You can call Members of the European Parliament in their Strasbourg office until Wednesday 12 September 10 am CET (the vote is scheduled on that day at noon CET).


How will this impact you

Article 13 is a provision in the proposed EU Copyright Directive mandating that all content uploaded to the internet be monitored and potentially deleted if a likeness to existing copyrighted content is detected. This provision will be voted on by the end of 2018.
Find out more from C4C, Copybuzz and Save the Link.Whether a creator or a consumer, everyone who uses the internet will be affected by this law — which is why we all need to speak out against it.

If you are a creator or independent business, the content that you upload to share with your audience might be deleted without your consent. Creators include but are not limited to artists –such as cartoonists, gamers, illustrators, photographers, documentary filmmakers, animators, musicians, DJs, and dancers,– bloggers, journalists, and technologists.

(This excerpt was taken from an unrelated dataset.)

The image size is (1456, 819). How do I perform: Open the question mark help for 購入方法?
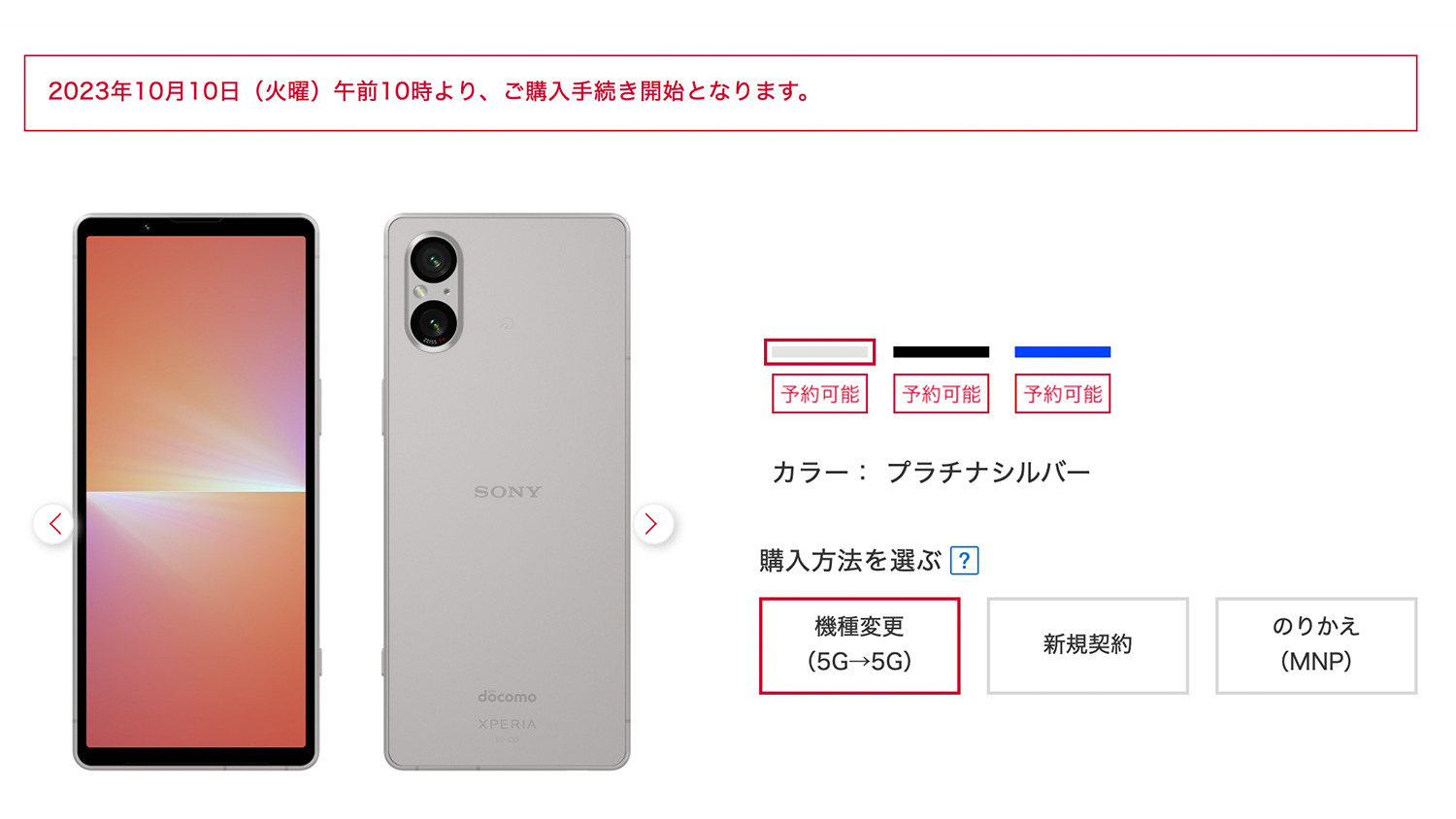click(964, 561)
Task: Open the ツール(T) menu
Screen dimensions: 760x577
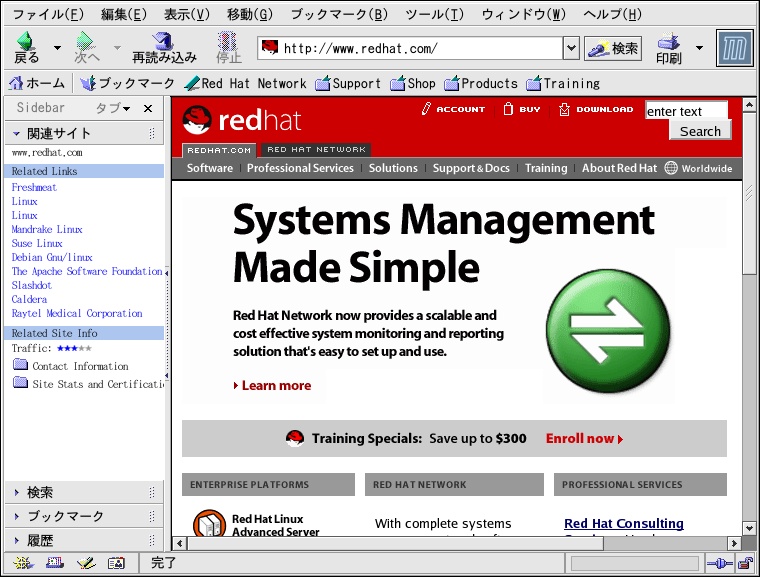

Online platforms will be required to implement complex and expensive filtering systems and will be held liable for copyright infringement, potentially incurring fines that threaten their economic viability.

Article 13 would restrict the ability of Internet users to consume content – meaning they won’t be able to find and enjoy diverse kinds of cultural expressions that they have grown accustomed to. The days of communicating through gifs and memes, listening to our favourite remixes online or sharing videos of our friends singing at karaoke might be coming to an end.

Ultimately, the internet culture that has emerged in recent years – a culture that enables connections and democratises information – will become bureaucratic and restrictive.

Blast from the recent past

A couple of years ago, European citizens were asked to Save the Internet at a time where an important vote was going to shape the future of network neutrality in the European Union. The stakes were huge as a negative outcome would have meant that big corporations would have been able to decide what content was available at what price on the Internet. But European citizens stepped up and a positive outcome was generated thanks to the millions that raised their voice.

It is now time to Save Your Internet, the one where you decide what you upload and where, who you share a meme with and when you can upload a parody.

If you do not act now, many of your daily activities on the Internet will no longer be possible, blocked by automated filters that are unable to recognize your rights under EU law.